24. The method according to claim 22 in which the degenerative disorder is selected from the group consisting of Parkinson's disease, amyotrophic lateral sclerosis, Alzheimer's disease, diffuse cerebral cortical atrophy, Lewy-body dementia, Pick disease, mesolimbocortical dementia, thalamic degeneration, Huntington chorea, cortical-striatal-spinal degeneration, cortical-basal ganglionic degeneration, cerebrocerebellar degeneration, familial dementia with spastic paraparesis, polyglucosan body disease, Shy-Drager syndrome, olivopontocerebellar atrophy, progressive supranuclear palsy, dystonia musculorum deformans, Hallervorden-Spatz disease, Meige syndrome, familial tremors, Gilles de la Tourette syndrome, acanthocytic chorea, Friedreich ataxia, Holmes familial cortical cerebellar atrophy, Gerstmann-Straussler-Scheinker disease, progressive spinal muscular atrophy, progressive balbar palsy, primary lateral sclerosis, hereditary muscular atrophy, spastic paraplegia, peroneal muscular atrophy, hypertrophic interstitial polyneuropathy, heredopathia atactica polyneuritiformis, optic neuropathy, and/or ophthalmoplegia.

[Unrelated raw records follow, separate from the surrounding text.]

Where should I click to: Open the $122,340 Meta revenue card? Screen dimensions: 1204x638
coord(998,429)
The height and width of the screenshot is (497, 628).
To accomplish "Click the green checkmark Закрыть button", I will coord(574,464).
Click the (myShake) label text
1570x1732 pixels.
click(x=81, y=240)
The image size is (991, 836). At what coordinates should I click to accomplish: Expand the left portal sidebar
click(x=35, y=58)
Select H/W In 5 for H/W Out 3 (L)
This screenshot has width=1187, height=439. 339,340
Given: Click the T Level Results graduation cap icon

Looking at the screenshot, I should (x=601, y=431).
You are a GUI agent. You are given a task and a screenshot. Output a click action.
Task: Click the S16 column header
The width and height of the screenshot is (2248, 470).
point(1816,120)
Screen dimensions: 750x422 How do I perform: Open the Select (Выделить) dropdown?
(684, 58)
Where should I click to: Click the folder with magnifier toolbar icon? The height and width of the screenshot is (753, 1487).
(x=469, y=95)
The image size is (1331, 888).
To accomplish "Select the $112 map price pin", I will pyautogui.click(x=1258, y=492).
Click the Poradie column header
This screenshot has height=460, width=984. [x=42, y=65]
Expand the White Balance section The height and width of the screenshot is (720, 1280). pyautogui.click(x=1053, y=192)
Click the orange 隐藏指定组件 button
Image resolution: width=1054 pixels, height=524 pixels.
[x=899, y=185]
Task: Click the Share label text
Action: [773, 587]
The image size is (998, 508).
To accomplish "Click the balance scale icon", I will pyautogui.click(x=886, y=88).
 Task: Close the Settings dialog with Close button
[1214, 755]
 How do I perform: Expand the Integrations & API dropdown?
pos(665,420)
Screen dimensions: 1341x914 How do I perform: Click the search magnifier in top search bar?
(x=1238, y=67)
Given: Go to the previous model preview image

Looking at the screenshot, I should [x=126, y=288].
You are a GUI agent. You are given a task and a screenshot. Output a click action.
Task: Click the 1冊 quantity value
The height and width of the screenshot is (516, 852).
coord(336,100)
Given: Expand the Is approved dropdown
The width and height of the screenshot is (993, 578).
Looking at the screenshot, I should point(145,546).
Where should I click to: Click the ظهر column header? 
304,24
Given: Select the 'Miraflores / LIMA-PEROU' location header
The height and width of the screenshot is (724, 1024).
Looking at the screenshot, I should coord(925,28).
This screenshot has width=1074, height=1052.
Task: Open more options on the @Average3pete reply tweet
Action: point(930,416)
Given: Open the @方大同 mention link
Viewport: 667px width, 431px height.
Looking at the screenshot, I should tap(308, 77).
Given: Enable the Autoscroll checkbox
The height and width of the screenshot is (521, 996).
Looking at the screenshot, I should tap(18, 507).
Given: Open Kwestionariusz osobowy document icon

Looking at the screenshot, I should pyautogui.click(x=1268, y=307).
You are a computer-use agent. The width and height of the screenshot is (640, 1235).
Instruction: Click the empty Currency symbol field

25. A method for producing a polypeptide comprising culturing the host cell of claim 4 under conditions suitable for expression of a polypeptide encoded by a nucleotide sequence of claim 1 or 2 and recovering the polypeptide from the cell culture.

26. A method for identifying a receptor/molecule that binds a polypeptide of claim 5 or 6 comprising the steps of: (a) providing a polypeptide of claim 5 or 6; (b) contacting the polypeptide with the candidate molecule; and (c) detecting binding of the candidate molecule to the polypeptide.